Clark was in the hospital for what would normally be a relatively routine surgical procedure to remove kidney stones. But nothing was routine for him. Clark was almost completely paralyzed since suffering a broken neck while playing football.
Clark's mother says doctors expected Clark to live no more than a decade. He outlived expectations, and in the process, inspired others on how to live.
The house was crowded with well-wishers Thursday night - friends and family who are grieving the loss of Clark, who was 27 years old when he died, but also celebrating his inspirational life. Burdened with almost unimaginable physical limitations, they say he remained faithful and positive.
"I'm gonna miss him," said Annette Clark, Rocky's mother. "But you know what, the Lord had something better for him to do."
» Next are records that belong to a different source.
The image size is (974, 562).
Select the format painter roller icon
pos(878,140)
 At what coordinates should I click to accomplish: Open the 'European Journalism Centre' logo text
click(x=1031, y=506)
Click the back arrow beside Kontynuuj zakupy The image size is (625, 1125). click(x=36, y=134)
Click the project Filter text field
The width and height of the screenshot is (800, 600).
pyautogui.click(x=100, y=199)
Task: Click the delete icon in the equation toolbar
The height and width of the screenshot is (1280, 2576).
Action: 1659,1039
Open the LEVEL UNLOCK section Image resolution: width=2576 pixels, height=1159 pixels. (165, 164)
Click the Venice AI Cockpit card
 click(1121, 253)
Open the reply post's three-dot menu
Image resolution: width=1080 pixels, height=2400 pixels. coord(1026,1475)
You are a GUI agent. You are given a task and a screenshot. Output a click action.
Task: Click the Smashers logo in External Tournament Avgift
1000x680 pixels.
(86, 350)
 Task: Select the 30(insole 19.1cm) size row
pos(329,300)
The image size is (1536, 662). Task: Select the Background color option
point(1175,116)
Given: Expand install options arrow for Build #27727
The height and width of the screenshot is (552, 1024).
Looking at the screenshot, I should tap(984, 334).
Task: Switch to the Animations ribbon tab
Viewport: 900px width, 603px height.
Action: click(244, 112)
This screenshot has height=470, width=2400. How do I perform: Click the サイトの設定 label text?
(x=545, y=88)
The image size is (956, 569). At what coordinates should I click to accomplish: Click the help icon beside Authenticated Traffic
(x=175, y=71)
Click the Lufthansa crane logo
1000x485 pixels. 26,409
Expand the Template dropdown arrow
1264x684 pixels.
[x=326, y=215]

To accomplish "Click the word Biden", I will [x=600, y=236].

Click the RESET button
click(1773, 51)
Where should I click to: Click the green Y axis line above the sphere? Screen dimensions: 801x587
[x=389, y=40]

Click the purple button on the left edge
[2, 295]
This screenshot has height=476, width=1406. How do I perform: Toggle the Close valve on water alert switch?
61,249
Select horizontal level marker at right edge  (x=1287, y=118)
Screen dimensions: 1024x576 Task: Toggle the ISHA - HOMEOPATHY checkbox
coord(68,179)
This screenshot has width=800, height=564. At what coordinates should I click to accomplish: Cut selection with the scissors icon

ABC7 last caught up with Rocky Clark two weeks ago at his small south suburban home. His visitors were there to present a check for $25,000 to help with his care since he lost insurance coverage. It was a gift from the Chicagoland Sports Hall of Fame, whose board includes former Chicago Bear Emery Moorehead. It was one of many donations to Clark's cause over the eleven years since a football injury left him almost completely paralyzed and in need of round-the-clock care. His mother quit her job to take care of him.
"He's been through a storm... but right now the storm is calmed," said Annette Clark.
Rocky Clark remained a huge football fan - he was close to several Bears players and coaches, and he served as a voluntary coach for the Eisenhower team as well as a role model for the players.
"He was always happy, he didn't look at it as a huge weight on his shoulders. He reacted as [if] life was just regular - like he was one of us," said former Eisenhower player Ty Jackson.
Clark endured dozens of medical procedures and hospital visits over the last decade. For most of the time since his injury, he was restricted to his small room at home. Friends say he always remained positive, never giving in to self-pity.
"He was a man, although only 27 years old, who lived three or four lifetimes, and I love him," said family friend Rev. Claude King.
Rocky Clark would have turned 28 years old later in January. His mother is asking in lieu of flowers that people send donations in Rocky's name to the Gridiron Alliance, which he co-founded, and which helps paralyzed student athletes.